Une naissance à l'aube de la seconde guerre mondiale. Une mère qui abandonne l'enfant au bout de quelques mois. Un père, résistant communiste, tué par les Allemands. Une enfance galère, une installation dans un petit commerce de boucherie, la naissance d'une fille, Cynthia (Blandine Lenoir), puis le cauchemar. Pour avoir blessé grièvement un homme qu'il croyait être l'auteur d'une agression sexuelle envers sa elle, le boucher se retrouve en prison, ayant perdu sa boutique et son enfant. Quelques années plus tard, il engrosse la tenancière d'un café. Tous deux se retoruvent à Lille, et le cauchemar continue...
Plus noir que noir... C'est la vision d'un monde définitivement horrifique que nous propose Gaspard Noe, spécialiste du sordide et de la désespérance inéluctable ("Irréversible"). Définitivement est cependant un terme excessif, dans le cas présent. Le récit est ici progressif, et, s'il visite, durant les 99 premiers pour cent, les abîmes du désespoir, de la colère, de la haine, semblant s'enfoncer toujours plus avant dans une négativité unilatérale, un pessimisme absolu, les ultimes minutes allument, presque en s'excusant, une étincelle de lumière. Dans l'inceste, ce qui n'est certes pas exaltant, mais, comme ce sera le cas ultérieurement, de manière différente, dans l'oeuvre magnifique de Pedro Almodovar, "Parle avec elle", les prétendues "fautes" peuvent se révéler une porte ouverte à l'irruption de l'amour ou de la vie, ce qui est la même chose.

Objectif du travail. Pourriez-vous recopier sans rien changer, dans la critique de film ci-dessus, le passage qui va de « Une naissance à » jusqu'à « le cauchemar continue... » ?

Informations fournies.

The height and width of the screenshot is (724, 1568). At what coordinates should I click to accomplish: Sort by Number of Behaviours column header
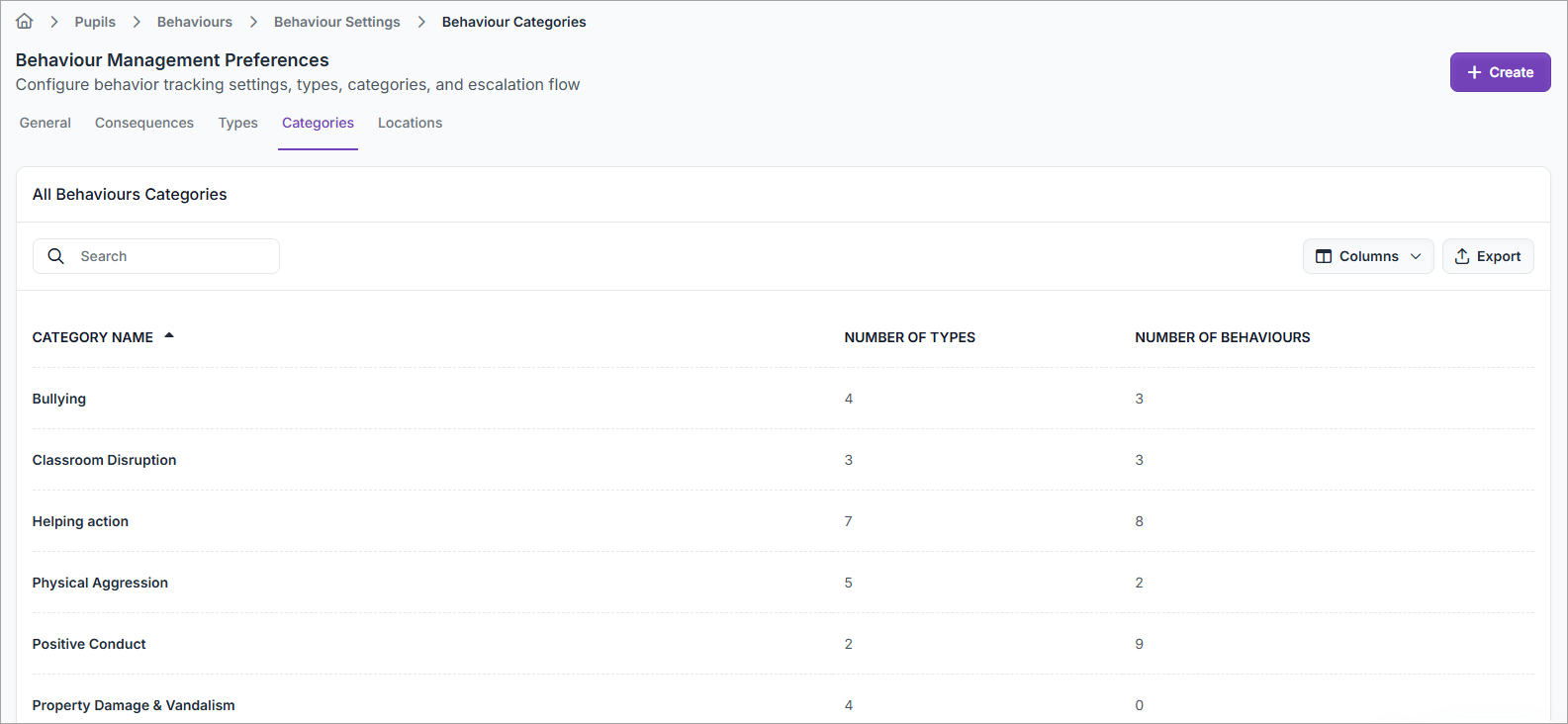1222,337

Réponse attendue.
Une naissance à l'aube de la seconde guerre mondiale. Une mère qui abandonne l'enfant au bout de quelques mois. Un père, résistant communiste, tué par les Allemands. Une enfance galère, une installation dans un petit commerce de boucherie, la naissance d'une fille, Cynthia (Blandine Lenoir), puis le cauchemar. Pour avoir blessé grièvement un homme qu'il croyait être l'auteur d'une agression sexuelle envers sa elle, le boucher se retrouve en prison, ayant perdu sa boutique et son enfant. Quelques années plus tard, il engrosse la tenancière d'un café. Tous deux se retoruvent à Lille, et le cauchemar continue...